Write out the passage from the essay on smoking below word for word, starting at "Women smoking is" and ending at "went bugfuck overboard.".

*** Excerpt Section Begins ***

Believe me, I know. I generally keep all this to myself.
As I often harp upon, I’m an American. And you know what? So are two crops: tobacco and hemp. Despite the deliberate demonization of hemp in the early 20th century by William Randolph Hearst, a substantial percentage of our population embraces its medical aspects, as I do. This all happened long before I was born, and it’s not any of my business telling people what they can smoke, regardless of odor. I’m not a doctor, smoker, or tobacconist.
If I’m a guest in a smoker’s house: smoke your brains out. I can hold my breath. It’s not even an inconvenience. I like to look at and cavort with females, so I go to bars. People smoke there. It’s one of the few remaining places they can. I’ve been around the block long enough to know bars are “neutral territory”, and not places you judge anyone, unless you want a ruckus. Plus, smokers in bars tend to be judicious with their inventory, so you don’t get six fiends lighting up at once, like at my aunt’s house in 1985.
Women smoking is also a contentious matter, because it’s another one of those things they were forbidden to do, and when they got the right, they went bugfuck overboard.

*** Excerpt Section Ends ***
*** Listed records Section Begins ***

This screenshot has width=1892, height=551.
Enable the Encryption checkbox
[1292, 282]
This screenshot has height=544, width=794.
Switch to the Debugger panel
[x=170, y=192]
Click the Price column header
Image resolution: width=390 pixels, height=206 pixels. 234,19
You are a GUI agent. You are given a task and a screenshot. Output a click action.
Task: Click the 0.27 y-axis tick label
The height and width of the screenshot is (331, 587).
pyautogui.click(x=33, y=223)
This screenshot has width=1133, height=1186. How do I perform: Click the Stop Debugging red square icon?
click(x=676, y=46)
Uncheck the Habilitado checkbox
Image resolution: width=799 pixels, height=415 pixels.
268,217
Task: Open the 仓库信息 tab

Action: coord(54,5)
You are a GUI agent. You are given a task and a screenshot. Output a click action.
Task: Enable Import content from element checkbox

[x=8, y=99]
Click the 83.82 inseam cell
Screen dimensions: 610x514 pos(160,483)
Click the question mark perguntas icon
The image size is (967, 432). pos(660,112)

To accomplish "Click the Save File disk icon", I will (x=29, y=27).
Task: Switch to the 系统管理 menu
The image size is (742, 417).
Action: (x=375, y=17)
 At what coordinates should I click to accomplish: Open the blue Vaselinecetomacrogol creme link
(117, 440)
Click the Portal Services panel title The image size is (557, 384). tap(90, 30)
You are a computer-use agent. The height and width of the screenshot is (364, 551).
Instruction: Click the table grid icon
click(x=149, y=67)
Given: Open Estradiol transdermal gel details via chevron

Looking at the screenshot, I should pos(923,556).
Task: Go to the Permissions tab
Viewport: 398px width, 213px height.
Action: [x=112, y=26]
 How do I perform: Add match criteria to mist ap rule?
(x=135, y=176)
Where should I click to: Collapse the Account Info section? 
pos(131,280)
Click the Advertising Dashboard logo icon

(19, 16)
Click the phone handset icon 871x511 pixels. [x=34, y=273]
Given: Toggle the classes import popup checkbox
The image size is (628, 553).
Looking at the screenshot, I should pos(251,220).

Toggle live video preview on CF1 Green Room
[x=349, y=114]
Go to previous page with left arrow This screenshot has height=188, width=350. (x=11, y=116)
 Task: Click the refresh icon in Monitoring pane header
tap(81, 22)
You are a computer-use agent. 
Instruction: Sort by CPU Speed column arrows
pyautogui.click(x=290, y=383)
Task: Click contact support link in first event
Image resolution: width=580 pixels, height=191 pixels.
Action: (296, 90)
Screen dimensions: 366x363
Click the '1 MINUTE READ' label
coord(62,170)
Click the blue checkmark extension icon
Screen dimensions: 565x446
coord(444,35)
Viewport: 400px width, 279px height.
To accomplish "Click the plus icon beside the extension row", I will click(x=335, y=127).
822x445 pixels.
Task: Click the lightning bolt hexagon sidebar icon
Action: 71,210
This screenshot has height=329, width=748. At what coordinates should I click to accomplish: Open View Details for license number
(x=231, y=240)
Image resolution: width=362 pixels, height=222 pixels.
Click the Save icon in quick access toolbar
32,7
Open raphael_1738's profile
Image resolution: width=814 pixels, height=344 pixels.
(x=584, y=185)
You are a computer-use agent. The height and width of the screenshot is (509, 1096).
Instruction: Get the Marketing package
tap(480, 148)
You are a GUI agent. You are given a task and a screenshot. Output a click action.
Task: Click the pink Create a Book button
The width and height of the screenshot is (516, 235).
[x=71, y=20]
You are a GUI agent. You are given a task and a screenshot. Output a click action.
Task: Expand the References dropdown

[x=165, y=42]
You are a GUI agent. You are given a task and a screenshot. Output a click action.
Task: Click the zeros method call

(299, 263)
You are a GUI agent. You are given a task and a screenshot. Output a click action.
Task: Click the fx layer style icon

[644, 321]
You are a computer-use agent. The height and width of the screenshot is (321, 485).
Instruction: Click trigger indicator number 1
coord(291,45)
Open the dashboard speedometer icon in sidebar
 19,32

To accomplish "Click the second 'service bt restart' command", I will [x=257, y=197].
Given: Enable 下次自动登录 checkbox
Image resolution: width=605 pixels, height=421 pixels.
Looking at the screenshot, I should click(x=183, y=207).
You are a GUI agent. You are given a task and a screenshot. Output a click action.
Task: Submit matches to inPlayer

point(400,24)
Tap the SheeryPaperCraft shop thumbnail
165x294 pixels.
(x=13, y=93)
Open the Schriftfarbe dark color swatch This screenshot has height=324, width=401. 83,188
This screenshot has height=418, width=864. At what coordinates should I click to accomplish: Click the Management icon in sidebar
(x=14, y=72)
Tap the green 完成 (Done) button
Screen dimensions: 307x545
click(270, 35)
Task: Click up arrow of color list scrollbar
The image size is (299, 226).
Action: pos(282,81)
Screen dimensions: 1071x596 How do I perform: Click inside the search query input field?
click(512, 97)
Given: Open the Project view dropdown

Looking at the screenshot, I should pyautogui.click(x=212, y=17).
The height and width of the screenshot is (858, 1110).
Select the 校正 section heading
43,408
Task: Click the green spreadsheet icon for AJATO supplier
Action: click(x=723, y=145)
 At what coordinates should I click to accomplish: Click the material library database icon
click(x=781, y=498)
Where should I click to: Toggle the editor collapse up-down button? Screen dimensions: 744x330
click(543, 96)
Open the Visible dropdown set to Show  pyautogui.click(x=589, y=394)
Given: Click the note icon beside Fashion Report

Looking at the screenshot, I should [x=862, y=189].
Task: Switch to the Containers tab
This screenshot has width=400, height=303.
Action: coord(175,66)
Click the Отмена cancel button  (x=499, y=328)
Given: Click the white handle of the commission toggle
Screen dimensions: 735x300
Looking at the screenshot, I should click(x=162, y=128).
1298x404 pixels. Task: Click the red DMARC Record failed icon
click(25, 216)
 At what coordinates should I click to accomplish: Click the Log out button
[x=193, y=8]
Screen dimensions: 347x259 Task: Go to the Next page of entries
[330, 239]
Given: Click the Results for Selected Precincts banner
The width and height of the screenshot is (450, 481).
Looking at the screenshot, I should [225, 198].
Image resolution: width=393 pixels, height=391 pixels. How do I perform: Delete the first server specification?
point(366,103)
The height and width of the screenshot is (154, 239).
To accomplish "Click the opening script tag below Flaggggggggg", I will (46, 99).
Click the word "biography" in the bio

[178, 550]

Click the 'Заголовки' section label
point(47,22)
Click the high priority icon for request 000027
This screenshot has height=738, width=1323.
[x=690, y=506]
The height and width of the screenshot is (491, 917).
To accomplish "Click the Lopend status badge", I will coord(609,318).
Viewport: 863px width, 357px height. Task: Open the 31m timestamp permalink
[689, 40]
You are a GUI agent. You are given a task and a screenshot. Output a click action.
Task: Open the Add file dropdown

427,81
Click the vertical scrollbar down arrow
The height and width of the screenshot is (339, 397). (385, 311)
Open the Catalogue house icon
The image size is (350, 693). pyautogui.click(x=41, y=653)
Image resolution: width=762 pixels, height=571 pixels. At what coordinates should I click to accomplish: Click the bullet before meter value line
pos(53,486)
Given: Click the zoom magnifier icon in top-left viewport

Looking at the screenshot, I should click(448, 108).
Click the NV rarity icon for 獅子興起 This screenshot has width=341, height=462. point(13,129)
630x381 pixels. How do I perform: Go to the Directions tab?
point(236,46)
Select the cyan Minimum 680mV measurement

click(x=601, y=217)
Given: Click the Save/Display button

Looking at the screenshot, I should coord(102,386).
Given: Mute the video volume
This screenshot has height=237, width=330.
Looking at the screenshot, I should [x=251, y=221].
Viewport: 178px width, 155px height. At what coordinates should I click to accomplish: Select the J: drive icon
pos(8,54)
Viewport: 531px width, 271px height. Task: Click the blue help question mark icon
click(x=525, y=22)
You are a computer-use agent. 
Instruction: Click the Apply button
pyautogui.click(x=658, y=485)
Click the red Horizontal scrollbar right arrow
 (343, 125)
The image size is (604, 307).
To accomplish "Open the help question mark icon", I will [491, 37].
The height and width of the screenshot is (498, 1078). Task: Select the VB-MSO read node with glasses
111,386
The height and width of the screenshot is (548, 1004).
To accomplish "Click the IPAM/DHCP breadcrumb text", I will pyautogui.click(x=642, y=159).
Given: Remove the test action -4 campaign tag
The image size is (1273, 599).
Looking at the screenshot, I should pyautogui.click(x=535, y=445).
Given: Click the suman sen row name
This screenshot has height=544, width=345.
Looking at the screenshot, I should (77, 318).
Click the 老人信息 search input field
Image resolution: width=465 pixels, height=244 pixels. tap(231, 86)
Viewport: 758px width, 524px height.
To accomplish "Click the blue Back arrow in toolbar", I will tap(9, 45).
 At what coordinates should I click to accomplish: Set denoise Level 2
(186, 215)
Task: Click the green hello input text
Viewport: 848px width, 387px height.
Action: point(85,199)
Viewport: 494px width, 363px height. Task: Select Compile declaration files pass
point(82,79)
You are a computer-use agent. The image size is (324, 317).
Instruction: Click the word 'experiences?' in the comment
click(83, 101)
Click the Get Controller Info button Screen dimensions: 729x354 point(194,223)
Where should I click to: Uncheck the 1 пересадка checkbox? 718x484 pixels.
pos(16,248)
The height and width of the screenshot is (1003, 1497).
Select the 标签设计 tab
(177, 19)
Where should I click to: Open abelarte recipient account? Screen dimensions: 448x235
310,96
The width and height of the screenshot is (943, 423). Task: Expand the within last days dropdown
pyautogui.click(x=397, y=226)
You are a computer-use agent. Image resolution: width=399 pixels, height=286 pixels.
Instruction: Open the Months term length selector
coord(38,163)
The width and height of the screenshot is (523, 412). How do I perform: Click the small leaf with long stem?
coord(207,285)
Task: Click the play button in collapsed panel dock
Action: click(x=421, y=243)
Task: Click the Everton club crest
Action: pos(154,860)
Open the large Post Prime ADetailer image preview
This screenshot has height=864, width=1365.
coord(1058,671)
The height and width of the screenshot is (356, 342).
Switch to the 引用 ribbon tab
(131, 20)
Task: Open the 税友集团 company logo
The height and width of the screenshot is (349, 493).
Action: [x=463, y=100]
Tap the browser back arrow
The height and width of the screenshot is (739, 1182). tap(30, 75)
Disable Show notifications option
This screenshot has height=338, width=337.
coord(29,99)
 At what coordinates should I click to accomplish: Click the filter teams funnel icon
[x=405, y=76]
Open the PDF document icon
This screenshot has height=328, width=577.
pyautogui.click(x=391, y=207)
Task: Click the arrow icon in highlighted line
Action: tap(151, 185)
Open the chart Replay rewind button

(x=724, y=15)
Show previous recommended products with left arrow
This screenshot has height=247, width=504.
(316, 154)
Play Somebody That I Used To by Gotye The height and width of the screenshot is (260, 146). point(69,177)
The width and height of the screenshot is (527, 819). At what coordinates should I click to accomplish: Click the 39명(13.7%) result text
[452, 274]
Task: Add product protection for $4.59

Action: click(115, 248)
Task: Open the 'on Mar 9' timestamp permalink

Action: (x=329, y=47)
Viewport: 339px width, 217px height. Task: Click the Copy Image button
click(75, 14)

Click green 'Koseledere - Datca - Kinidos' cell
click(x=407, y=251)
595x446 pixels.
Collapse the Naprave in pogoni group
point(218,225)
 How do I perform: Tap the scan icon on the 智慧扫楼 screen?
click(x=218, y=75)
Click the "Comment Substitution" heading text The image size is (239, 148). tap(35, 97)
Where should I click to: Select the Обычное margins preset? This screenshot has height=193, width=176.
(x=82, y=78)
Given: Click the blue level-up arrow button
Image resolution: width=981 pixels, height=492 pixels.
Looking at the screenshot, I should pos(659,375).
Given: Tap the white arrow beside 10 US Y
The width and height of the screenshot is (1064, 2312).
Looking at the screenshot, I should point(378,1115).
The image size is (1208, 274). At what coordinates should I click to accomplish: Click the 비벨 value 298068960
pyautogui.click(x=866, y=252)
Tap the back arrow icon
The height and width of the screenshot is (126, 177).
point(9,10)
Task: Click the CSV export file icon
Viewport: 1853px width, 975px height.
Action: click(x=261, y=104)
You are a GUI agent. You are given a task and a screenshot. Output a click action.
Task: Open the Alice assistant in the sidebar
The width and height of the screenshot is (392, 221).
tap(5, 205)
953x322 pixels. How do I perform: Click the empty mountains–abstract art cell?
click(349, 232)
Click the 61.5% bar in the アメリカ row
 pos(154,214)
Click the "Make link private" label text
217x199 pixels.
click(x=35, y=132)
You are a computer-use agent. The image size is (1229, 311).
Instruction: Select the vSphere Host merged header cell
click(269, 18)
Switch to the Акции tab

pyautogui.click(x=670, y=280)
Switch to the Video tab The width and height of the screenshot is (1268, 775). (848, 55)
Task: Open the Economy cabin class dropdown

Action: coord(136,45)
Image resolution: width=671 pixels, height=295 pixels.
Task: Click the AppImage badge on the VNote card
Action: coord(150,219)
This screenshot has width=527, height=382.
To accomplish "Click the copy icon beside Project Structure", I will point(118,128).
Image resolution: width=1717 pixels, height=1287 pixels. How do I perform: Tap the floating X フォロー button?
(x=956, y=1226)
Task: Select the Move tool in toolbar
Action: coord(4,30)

*** Listed records Section Ends ***

## Response to the task
Women smoking is also a contentious matter, because it’s another one of those things they were forbidden to do, and when they got the right, they went bugfuck overboard.